This is the situation for many farmers around Southland at the moment. We've worked with industry groups to come up with a practical solution to this. We need to know a bit about your farm and the stock you're carrying before we can confirm you qualify for a 'deemed permitted activity'. So complete the questionnaire online, or print the pdf and email it back to us. One of our consents team will then be in touch. Or, to discuss your specific situation, give us a call on 0800 76 88 45.
You are welcome to request a free half-hour meeting to discuss resource consent requirements, or an application you have prepared before you lodge it for processing. Please phone us on 0800 76 88 45 to book an appointment.
If you lodged your application before the lockdown, a consent officer will have been assigned to process your application and will be in touch. If you have questions about your application, give us a call on 0800 76 88 45.
Ideally all farms will have developed a farm environmental management plan. It’s an essential part of any farming business. However, for this winter, the general requirements remain the same. If you are not changing the scope, scale or intensity of your winter grazing operation, then you are able to continue without the need for a resource consent. This is what’s called ‘Existing Use Rights’ under the Resource Management Act. If you are making changes, then you will need to supply your farm environmental management plan upon request. The other situation where you would need a farm environmental management plan is if you are applying for a consent, or you are part of a compliance enforcement process.
The plans page list a range of activities which are "permitted". This means you do not need a resource consent provided you meet the conditions of the relevant permitted activity rule.
However, you may need to apply for a resource consent when:
- your proposed activity is not specifically addressed in the plan;
- your proposed activity cannot meet the conditions of the relevant permitted activity rule; and/or
- your proposed activity is listed as a controlled, restricted discretionary, discretionary, or non-complying activity.
You may need a resource consent if you wish to:
- dam, divert, take and/or use water;
- undertake activities in the coastal marine area;
- undertake activities in/over/near waterbodies;
- discharge contaminants to air, land or water;
- and/or use land for certain activities.
If you are uncertain as to whether you need a consent for your proposed activity, please contact the duty consents officer on 0800 76 88 45 or email@example.com for further advice. We can provide information on what consents you might need, how to apply, and what information you'll need to provide. Additionally, you are welcome to request a free half-hour meeting to discuss your application and any questions you may have before you lodge it for processing.
There are currently a number of resource management plans in play. This is because the rules in the decisions version of the proposed Southland Water and Land Plan have legal effect from 4 April 2018, but the existing operative plans still have full legal effect and weight.
Some existing activities have been allowed (permitted) by the operative plans, but they need a resource consent under the proposed plan.
In some cases, you may be able to continue your existing activities without consent if the effects are the same or similar in character, intensity and scale, and you were carrying out this activity before the notification of the decisions version of the proposed plan (4 April 2018).

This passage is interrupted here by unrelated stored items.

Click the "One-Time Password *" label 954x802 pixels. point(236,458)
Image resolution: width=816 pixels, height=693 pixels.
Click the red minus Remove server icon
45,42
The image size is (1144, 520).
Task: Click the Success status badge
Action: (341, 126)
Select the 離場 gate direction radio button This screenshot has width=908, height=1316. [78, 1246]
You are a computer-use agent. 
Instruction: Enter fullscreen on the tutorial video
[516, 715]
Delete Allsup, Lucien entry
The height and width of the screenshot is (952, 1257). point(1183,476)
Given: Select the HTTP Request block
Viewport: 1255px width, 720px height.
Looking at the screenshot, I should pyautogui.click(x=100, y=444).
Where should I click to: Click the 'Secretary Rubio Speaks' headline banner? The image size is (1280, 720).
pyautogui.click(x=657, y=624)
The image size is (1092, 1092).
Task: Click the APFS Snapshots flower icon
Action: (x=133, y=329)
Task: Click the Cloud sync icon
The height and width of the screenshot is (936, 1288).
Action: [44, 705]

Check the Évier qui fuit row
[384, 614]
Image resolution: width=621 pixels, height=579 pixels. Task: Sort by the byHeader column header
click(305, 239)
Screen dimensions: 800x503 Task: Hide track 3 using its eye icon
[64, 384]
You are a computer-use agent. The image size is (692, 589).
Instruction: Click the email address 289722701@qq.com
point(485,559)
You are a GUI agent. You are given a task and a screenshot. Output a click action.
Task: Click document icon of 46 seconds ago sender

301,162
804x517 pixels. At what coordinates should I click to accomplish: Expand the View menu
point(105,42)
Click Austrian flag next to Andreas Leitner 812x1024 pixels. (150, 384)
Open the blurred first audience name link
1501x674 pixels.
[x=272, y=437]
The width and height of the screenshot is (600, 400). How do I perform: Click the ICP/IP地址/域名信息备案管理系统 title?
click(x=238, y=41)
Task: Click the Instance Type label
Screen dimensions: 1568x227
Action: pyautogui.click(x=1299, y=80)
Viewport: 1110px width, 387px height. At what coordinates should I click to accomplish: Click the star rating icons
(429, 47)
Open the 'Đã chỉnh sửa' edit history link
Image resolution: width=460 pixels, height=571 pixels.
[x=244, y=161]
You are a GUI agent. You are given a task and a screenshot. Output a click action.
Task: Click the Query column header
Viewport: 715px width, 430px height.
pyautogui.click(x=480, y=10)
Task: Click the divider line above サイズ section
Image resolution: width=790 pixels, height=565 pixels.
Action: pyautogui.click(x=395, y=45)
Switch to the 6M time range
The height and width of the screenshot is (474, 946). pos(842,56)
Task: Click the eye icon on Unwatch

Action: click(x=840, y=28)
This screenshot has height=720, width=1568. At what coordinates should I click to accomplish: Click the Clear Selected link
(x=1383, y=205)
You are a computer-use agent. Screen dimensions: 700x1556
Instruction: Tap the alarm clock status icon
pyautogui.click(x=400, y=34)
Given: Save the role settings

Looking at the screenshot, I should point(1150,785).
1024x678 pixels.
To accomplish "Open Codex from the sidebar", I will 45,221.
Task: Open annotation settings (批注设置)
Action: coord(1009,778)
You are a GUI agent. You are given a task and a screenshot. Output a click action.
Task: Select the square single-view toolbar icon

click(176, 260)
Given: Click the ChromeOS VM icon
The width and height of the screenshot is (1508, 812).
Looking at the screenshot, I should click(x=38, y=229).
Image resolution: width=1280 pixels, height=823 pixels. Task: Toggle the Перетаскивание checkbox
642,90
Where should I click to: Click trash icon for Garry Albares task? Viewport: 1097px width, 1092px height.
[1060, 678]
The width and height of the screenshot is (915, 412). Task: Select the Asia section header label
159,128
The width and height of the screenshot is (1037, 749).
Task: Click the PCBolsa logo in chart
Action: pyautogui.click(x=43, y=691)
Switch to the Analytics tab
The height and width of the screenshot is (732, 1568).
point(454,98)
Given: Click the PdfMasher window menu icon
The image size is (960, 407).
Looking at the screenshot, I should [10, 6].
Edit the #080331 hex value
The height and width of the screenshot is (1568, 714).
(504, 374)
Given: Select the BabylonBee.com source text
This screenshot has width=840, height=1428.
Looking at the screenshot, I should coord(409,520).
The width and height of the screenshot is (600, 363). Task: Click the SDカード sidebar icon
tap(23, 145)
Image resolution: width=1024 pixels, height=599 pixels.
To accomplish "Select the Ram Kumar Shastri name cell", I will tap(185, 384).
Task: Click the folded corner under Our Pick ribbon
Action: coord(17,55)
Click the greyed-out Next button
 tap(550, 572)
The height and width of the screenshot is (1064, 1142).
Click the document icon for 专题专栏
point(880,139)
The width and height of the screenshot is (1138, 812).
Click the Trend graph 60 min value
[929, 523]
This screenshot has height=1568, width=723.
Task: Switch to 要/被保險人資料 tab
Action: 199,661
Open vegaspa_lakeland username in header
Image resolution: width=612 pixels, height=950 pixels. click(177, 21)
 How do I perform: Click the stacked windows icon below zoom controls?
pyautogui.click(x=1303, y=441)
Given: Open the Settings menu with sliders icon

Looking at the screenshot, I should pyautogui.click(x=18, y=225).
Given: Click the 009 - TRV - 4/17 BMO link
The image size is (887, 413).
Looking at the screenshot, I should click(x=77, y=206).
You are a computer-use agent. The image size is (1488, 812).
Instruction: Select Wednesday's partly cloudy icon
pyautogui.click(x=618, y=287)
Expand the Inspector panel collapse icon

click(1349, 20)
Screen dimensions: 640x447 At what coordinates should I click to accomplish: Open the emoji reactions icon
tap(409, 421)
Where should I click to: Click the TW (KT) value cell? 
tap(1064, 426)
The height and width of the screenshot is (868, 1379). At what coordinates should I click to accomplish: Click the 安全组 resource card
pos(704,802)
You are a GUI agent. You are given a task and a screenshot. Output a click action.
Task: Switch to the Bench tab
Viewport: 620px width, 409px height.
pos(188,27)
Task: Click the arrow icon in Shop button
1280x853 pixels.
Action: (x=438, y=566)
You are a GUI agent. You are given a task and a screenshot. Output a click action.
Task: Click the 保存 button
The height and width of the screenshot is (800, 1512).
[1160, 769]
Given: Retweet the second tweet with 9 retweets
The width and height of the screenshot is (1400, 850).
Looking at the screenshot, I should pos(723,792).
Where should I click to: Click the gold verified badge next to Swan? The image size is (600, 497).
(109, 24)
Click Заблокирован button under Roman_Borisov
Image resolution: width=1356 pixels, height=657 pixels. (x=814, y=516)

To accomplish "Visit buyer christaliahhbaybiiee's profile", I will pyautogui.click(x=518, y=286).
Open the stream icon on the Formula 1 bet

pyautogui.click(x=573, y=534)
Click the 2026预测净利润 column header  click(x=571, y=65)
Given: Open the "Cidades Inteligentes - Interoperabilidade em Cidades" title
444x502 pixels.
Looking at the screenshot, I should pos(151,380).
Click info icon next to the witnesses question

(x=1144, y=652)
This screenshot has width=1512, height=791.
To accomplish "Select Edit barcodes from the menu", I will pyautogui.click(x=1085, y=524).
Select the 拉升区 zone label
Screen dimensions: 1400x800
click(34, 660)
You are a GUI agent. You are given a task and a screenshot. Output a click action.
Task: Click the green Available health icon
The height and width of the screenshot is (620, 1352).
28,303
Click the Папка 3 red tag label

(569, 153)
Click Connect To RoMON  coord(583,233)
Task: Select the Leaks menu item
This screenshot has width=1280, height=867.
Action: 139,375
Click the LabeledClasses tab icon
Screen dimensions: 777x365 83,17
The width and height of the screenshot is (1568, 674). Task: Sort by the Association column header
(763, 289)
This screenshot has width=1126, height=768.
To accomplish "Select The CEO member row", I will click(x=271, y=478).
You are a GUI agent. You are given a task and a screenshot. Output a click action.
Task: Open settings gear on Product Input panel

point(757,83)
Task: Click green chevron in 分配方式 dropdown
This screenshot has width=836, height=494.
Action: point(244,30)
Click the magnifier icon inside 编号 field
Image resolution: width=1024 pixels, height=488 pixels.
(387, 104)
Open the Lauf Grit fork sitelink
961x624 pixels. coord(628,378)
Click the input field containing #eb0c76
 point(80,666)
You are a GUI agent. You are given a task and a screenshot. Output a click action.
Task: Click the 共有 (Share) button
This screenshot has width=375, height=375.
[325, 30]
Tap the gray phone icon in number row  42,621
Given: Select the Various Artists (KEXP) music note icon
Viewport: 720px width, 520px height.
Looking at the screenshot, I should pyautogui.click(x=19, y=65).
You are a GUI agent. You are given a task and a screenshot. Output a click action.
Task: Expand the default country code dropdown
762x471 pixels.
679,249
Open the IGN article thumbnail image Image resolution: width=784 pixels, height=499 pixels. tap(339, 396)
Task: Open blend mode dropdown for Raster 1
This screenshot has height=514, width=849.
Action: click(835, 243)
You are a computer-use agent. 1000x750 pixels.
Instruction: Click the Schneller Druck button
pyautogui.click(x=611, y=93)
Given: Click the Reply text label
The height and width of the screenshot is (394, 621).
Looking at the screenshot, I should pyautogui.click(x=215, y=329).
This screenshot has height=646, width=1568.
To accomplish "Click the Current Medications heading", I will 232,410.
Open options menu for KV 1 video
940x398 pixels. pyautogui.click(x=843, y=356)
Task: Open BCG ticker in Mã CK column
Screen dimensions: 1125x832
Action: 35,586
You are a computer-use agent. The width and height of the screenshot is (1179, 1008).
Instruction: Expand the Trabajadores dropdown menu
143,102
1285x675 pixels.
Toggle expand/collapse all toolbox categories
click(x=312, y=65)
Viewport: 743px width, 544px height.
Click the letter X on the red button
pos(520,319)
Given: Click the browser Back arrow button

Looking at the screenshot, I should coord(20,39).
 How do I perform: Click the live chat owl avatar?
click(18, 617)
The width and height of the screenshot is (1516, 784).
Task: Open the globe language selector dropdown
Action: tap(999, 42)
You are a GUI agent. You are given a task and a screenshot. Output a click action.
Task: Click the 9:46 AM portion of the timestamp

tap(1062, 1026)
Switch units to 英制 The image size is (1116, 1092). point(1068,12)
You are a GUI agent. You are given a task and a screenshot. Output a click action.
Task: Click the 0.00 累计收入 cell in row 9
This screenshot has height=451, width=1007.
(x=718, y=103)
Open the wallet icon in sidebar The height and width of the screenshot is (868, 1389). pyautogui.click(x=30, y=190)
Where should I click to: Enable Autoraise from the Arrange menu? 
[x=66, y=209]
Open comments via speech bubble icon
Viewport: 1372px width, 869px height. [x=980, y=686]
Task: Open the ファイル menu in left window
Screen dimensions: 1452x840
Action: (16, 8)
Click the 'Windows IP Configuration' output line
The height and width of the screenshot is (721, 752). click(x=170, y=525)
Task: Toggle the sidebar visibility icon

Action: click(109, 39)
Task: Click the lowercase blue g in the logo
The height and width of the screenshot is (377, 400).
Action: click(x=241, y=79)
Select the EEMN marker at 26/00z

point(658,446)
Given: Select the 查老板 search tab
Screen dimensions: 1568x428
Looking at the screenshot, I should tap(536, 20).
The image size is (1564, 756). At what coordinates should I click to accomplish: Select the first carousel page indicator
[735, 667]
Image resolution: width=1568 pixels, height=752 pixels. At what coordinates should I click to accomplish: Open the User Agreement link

Check out this page to see which rules apply https://www.es.govt.nz/environment/consents/which-rules-apply
The Ministry for the Environment's guide Applying for a Resource Consent provides detail to help with understanding the resource consent process. We strongly recommend reading this document before preparing your application. The same website also provides a helpful overview of the main stages of the application process.
An Assessment of Environmental Effects (AEE) must be included with your application. The Ministry for the Environment has developed a useful guide to help with understanding and preparing AEEs.
The Council decides whether the application will be non-notified, limited notified, or publicly notified, on the basis of how it will affect the environment and/or other parties. This will affect whether written approvals will be needed, or if submissions from other parties can be made.
If an application is notified, it means that there is a specified period in which other parties can make a formal submission on the application. Notification may be "limited" so that only certain parties can submit, or "public" so that anyone can submit.
More information about the different types of notification can be found in the document Applying for a Resource Consent produced by the Ministry for the Environment.
Consultation involves discussing your proposed activity with potentially affected parties before lodging your application. The Ministry for the Environment has developed a Guide to Consultation in order to assist applicants undertaking consultation.
Environment Southland has a GIS mapping service called Beacon, which is available to the public. Here you can find property details, consents in your area, and environmental information such as soil classifications and water quality.
The Resource Management Act 1991 requires regional councils to process consent applications in 20 working days. However, this length of time can increase under certain circumstances including when:
- further information is required
- a technical review is commissioned
- written approvals from affected parties are needed
- the application is notified
- a hearing is required
If you have an application lodged with Environment Southland, the processing officer will keep you updated with its progress.
The proposed Southland Water and Land Plan is currently in a formal Environment Court process. The plan has been divided into two parts – Topic A and Topic B. The court heard from all parties in relation to Topic A in September and October last year, and released an interim decision on this topic in late December 2019. The next steps and the timing will be determined by the court.
The plan will be final once the court issues its final decision and any appeals to the High Court are considered. We cannot say with certainty when this will be but it is unlikely to occur before the end of the year.